===== Given passage
1. A display substrate, comprising:

a base substrate, comprising an aperture region, a transition region surrounding the aperture region, and a display region surrounding the transition region;

at least one annular isolation column structure in the transition region, wherein the isolation column structure comprises a plurality of isolation columns laminated one on another sequentially in a direction away from the base substrate and an isolation layer located at one side of the isolation columns away from the base substrate, the isolation columns surround the aperture region, a recessed portion is formed in a side face of at least one isolation column, at least part of the isolation column is made of an insulating material, orthogonal projections of the isolation columns onto the base substrate are located within an orthogonal projection of the isolation layer onto the base substrate; and

a display layer, covering the transition region and the display region, wherein the display layer comprises a light-emitting layer, and the light-emitting layer is arranged in such a manner as to be interrupted by the recessed portion of the isolation column.

2. The display substrate according to claim 1, wherein the isolation column comprises: a first pattern and a second pattern laminated sequentially in the direction away from the base substrate, an outer edge of the second pattern extending beyond a side wall of the first pattern to form the recessed portion.

3. The display substrate according to claim 1, wherein the isolation column structure comprises a first isolation column and a second isolation column laminated sequentially in the direction away from the base substrate, an orthogonal projection of the first isolation column onto the base substrate is located within an orthogonal projection of the second isolation column onto the base substrate, the first isolation column and the second isolation column each comprises a first pattern and a second pattern laminated sequentially in the direction away from the base substrate, and an outer edge of the second pattern extends beyond a side wall of the first pattern to form the recessed portion.

4. The display substrate according to claim 2, wherein

the first pattern is an inorganic insulation pattern, and the second pattern is a first metal pattern; or

the second pattern is an inorganic insulation pattern, and the first pattern is a first metal pattern.
==========
### Exercise task a
Convert the rows, from the first one through the line containing "Agence Element type: text (36, 28)", into a JSON list of strings with one string per line and blank lines omitted.
The rows below the display substrate claims are unrelated to them.
===== Data provided
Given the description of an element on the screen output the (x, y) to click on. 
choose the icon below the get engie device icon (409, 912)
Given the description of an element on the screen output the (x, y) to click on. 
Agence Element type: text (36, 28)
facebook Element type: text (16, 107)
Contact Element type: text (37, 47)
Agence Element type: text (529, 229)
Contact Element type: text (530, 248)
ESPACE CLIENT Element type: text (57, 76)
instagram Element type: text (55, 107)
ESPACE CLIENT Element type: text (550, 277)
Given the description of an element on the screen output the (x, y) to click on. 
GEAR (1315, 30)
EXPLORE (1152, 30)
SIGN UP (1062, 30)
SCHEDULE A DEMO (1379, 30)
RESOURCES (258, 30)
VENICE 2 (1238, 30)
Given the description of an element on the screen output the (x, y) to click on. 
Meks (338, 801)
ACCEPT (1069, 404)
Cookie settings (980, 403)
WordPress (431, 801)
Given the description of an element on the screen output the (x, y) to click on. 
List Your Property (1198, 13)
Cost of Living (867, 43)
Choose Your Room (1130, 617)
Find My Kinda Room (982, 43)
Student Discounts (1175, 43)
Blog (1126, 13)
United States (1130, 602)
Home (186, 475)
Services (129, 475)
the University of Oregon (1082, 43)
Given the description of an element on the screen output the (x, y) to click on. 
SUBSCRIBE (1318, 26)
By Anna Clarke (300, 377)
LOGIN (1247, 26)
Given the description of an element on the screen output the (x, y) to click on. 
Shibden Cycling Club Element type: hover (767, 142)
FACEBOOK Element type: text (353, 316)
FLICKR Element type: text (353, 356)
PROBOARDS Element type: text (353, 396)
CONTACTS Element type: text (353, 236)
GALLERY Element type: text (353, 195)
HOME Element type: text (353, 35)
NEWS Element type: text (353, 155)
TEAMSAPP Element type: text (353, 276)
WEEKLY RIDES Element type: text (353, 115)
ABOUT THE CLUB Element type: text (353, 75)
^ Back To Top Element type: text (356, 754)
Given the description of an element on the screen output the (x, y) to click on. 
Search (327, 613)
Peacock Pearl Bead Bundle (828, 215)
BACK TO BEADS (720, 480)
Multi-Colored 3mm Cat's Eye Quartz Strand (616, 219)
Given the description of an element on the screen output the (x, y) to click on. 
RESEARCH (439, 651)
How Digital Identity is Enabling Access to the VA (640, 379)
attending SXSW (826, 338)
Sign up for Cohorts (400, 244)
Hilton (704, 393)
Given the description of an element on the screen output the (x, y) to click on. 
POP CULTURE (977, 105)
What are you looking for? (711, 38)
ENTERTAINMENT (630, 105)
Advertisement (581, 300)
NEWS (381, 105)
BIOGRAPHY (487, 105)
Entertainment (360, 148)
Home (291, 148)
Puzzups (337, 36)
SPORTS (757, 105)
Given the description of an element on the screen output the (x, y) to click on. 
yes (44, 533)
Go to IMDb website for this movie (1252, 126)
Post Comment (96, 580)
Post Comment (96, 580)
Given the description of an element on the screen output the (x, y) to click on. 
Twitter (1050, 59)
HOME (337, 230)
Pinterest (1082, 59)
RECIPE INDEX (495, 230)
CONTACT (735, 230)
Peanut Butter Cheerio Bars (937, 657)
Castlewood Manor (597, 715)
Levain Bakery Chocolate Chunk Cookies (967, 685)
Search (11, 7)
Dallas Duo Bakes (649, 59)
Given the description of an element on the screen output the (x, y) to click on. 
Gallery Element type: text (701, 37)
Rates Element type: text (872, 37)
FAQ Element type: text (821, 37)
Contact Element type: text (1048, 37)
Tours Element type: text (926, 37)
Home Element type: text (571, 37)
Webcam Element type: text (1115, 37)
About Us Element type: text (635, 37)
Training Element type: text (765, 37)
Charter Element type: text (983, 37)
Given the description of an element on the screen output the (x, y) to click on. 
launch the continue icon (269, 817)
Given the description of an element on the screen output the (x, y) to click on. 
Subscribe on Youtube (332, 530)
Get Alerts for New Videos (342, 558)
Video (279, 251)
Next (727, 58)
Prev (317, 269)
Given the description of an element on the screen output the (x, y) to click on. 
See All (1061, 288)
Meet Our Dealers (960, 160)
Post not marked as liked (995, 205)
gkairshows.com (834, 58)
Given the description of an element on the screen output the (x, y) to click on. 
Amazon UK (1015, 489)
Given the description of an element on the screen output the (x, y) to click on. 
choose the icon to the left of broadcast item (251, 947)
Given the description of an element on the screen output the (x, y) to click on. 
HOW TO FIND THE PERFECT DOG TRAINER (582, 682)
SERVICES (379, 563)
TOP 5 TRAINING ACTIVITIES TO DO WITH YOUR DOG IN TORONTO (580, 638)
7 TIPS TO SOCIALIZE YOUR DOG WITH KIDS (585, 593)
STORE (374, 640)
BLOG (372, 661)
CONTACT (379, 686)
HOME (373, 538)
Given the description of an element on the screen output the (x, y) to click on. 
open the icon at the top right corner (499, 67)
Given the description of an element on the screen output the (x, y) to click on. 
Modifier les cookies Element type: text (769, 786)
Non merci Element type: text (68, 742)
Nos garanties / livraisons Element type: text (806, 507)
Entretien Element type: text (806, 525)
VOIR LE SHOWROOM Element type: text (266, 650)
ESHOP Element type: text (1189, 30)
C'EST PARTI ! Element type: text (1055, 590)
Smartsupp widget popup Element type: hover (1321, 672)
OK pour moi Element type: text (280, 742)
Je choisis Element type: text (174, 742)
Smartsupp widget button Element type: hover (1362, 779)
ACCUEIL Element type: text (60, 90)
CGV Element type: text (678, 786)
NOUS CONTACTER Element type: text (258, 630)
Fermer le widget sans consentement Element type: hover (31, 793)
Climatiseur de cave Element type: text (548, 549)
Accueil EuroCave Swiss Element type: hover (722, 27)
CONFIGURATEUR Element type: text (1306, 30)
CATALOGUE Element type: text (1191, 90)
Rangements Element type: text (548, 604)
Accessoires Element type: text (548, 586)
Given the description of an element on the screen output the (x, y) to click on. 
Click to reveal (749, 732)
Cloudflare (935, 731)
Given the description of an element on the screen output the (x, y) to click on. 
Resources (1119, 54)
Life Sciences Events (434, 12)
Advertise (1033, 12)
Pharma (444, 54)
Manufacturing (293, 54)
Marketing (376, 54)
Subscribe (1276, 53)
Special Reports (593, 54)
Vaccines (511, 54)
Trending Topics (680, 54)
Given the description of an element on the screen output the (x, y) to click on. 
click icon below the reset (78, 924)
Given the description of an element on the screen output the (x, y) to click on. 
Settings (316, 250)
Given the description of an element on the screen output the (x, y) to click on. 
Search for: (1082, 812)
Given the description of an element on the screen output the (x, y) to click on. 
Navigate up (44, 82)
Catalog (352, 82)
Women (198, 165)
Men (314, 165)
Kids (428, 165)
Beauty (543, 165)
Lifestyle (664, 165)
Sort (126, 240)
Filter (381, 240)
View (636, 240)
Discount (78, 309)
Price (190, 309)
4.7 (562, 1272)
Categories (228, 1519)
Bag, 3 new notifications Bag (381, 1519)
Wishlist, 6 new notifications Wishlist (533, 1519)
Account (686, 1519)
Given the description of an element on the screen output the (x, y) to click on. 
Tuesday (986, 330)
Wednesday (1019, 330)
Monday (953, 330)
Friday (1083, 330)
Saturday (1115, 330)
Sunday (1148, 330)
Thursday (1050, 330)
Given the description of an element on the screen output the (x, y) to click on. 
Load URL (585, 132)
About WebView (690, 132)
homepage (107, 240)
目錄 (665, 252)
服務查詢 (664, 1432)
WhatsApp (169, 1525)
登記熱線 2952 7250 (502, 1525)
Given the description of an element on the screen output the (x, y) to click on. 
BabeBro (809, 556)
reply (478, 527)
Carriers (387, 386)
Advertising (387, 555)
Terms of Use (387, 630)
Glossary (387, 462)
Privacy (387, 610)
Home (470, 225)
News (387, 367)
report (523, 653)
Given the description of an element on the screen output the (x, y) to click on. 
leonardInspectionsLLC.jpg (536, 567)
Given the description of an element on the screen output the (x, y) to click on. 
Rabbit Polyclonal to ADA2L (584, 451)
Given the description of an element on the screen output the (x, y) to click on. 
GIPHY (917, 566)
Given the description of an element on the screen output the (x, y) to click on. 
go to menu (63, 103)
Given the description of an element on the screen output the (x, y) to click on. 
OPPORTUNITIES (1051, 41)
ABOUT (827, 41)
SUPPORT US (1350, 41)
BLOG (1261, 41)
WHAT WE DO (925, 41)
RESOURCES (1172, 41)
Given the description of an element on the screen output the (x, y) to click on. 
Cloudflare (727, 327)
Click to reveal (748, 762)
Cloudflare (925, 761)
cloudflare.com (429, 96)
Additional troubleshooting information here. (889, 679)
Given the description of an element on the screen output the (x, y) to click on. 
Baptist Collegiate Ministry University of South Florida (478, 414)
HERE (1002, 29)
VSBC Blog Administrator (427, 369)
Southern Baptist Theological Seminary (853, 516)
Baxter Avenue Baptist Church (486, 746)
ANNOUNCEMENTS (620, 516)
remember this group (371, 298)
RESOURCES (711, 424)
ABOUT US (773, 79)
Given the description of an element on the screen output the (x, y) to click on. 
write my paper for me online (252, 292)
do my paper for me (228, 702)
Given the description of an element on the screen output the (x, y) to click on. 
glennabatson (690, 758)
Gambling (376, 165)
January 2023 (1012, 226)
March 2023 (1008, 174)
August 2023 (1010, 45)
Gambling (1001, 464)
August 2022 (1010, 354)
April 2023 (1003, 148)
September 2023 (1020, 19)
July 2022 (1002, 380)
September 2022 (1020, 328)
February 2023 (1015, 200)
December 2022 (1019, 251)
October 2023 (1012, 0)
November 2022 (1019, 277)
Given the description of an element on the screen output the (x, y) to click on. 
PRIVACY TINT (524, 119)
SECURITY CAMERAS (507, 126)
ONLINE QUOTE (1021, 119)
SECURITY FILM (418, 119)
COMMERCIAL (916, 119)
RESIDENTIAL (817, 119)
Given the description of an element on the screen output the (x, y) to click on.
==========
### Exercise task b
Answer these questions from the display substrate claims:
(i) According to claim 1, which regions does the display layer cover?
(ii) According to claim 2, what forms the recessed portion?
(iii) According to claim 4, what is the second pattern when the first pattern is an inorganic insulation pattern?

### Expected answer a
[
  "Given the description of an element on the screen output the (x, y) to click on. ",
  "choose the icon below the get engie device icon (409, 912)",
  "Given the description of an element on the screen output the (x, y) to click on. ",
  "Agence Element type: text (36, 28)"
]

### Expected answer b
(i) The transition region and the display region.
(ii) An outer edge of the second pattern extending beyond a side wall of the first pattern.
(iii) A first metal pattern.